▸ **TASK OBJECTIVE**
Write out again every line from the one containing "Tilastointi (95, 1057)" through the end of the items, both included. Shift each coordinate in the answers by adding 75 to it, and leave every other line unchanged.

▸ **WORKING DATA**
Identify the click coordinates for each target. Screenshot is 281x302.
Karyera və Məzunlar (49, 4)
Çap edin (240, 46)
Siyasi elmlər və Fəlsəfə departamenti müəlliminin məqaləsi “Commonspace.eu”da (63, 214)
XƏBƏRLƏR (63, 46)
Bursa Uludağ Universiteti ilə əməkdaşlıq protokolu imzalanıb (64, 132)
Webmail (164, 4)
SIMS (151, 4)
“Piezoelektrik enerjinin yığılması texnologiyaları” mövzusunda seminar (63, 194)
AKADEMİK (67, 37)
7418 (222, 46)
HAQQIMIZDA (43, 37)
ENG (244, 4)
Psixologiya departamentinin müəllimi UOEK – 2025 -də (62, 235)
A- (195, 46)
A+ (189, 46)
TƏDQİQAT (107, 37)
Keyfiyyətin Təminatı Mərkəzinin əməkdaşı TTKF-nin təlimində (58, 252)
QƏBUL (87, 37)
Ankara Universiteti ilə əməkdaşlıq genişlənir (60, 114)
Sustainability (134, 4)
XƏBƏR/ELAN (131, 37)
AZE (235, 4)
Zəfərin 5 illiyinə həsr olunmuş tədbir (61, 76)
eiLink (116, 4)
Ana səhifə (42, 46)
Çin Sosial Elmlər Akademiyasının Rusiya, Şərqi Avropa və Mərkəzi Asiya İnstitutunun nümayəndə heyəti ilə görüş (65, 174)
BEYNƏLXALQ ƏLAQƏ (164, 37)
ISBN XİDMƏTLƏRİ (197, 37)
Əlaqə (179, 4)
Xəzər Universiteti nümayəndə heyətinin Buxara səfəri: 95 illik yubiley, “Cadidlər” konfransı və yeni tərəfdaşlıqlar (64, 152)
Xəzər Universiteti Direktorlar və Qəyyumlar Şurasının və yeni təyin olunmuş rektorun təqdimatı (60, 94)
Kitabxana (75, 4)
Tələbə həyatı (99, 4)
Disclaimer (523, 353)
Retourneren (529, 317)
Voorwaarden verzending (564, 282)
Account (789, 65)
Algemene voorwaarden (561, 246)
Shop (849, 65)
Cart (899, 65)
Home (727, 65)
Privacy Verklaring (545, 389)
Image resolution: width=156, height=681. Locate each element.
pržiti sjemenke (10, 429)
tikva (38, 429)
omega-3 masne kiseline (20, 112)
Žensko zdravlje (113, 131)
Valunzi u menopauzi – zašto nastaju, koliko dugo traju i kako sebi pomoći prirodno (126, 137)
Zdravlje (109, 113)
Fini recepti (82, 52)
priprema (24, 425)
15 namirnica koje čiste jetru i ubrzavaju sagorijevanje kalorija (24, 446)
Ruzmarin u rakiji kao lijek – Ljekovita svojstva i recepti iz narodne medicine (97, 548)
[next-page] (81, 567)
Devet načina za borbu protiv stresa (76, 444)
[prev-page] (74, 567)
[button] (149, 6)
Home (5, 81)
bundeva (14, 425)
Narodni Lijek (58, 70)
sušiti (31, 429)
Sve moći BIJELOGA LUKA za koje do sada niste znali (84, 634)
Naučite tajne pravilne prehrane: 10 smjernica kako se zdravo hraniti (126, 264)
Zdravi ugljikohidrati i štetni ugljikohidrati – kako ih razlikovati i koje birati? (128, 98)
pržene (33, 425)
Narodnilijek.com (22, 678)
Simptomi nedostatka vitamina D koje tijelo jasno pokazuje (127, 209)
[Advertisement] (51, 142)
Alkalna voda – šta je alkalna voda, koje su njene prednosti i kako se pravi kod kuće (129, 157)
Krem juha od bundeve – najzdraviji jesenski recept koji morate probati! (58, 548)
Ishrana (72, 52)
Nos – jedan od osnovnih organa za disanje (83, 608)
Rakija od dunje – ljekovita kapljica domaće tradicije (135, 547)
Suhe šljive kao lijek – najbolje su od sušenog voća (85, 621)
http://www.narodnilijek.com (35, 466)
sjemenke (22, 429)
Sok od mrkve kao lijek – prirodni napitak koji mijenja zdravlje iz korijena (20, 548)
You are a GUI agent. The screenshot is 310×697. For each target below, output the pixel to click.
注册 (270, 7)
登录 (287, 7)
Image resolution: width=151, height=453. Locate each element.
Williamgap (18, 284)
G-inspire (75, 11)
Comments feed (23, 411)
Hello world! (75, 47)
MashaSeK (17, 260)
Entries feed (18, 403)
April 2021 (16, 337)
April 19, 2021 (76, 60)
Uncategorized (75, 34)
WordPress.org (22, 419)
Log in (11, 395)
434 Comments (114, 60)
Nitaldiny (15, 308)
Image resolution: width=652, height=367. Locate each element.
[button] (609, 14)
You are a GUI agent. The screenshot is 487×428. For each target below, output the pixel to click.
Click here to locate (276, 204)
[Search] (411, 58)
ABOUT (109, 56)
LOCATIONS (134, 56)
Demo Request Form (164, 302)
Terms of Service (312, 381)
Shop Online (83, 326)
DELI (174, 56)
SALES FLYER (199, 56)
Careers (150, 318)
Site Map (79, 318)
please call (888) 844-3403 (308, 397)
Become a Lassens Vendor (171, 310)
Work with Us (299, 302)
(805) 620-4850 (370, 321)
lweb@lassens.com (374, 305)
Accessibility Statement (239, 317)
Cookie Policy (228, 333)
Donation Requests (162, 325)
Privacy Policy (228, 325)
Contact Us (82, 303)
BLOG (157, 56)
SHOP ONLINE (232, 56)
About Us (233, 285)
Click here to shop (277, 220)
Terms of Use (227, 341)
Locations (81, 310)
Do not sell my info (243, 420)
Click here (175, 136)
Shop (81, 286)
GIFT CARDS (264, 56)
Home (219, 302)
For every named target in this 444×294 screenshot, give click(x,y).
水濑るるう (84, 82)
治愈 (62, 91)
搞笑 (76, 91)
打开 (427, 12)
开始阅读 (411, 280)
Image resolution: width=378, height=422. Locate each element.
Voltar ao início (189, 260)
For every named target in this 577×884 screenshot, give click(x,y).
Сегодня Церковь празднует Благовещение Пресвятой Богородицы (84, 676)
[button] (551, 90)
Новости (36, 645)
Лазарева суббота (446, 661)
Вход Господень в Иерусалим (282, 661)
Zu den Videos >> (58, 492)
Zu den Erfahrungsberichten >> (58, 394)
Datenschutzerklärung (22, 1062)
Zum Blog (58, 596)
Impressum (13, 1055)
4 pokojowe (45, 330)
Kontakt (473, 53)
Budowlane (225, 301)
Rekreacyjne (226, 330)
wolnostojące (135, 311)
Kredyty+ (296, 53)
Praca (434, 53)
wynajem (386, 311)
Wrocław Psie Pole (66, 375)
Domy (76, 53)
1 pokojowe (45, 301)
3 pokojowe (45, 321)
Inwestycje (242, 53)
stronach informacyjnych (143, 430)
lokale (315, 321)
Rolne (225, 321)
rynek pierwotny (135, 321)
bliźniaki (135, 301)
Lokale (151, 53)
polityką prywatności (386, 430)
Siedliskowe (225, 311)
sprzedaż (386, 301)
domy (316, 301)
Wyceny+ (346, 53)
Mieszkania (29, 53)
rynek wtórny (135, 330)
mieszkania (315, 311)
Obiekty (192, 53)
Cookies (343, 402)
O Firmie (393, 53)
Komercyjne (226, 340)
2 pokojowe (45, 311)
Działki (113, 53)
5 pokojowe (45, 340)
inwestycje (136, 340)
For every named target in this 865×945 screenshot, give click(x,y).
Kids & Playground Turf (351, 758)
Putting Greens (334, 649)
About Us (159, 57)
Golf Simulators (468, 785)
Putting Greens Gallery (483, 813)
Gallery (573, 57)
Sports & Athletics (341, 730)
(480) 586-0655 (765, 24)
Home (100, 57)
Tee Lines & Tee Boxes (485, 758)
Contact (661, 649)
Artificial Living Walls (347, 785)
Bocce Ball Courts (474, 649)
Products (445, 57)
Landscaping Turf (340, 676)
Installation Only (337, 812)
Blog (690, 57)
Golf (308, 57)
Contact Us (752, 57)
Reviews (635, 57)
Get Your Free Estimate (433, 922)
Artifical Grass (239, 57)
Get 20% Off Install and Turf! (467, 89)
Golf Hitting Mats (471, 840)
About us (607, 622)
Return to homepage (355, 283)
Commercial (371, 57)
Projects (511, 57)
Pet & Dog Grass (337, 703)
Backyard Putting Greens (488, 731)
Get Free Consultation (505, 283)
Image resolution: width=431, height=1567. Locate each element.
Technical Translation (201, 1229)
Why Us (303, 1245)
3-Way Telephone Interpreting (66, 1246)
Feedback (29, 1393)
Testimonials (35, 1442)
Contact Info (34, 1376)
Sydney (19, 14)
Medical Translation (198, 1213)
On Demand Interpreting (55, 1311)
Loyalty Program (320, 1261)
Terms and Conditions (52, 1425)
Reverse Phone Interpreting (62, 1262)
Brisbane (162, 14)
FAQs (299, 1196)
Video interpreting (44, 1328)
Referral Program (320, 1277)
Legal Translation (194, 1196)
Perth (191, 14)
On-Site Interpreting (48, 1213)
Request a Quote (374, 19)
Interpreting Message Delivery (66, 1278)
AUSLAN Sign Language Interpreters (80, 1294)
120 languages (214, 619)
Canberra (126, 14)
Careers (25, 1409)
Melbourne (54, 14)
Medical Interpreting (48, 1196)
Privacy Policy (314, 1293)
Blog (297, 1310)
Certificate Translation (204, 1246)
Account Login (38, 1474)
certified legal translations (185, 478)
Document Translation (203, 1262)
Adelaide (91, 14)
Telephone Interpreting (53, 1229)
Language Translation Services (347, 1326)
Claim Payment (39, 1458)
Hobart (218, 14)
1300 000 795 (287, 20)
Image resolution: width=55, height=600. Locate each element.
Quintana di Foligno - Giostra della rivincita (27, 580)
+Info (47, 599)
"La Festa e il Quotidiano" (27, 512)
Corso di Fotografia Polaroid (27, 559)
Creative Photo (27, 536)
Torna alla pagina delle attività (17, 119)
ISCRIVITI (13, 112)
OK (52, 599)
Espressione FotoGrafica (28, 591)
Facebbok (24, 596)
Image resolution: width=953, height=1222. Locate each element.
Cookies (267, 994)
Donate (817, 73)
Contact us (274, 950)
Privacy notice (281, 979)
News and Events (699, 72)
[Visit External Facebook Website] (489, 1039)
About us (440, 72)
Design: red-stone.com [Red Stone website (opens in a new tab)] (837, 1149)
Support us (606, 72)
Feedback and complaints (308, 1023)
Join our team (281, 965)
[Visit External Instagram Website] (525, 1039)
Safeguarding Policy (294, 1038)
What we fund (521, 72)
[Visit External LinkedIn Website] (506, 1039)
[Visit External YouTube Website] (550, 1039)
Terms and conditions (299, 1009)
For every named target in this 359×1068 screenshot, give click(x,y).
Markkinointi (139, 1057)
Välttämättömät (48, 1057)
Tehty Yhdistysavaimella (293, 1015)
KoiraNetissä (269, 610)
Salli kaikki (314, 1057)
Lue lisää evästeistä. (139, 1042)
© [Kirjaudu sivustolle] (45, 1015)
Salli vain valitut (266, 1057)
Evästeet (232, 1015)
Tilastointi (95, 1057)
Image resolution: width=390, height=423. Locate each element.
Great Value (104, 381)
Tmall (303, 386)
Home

▸ **RESPONSE**
Tilastointi (170, 1132)
Image resolution: width=390, height=423. Locate each element.
Great Value (179, 456)
Tmall (378, 461)
Home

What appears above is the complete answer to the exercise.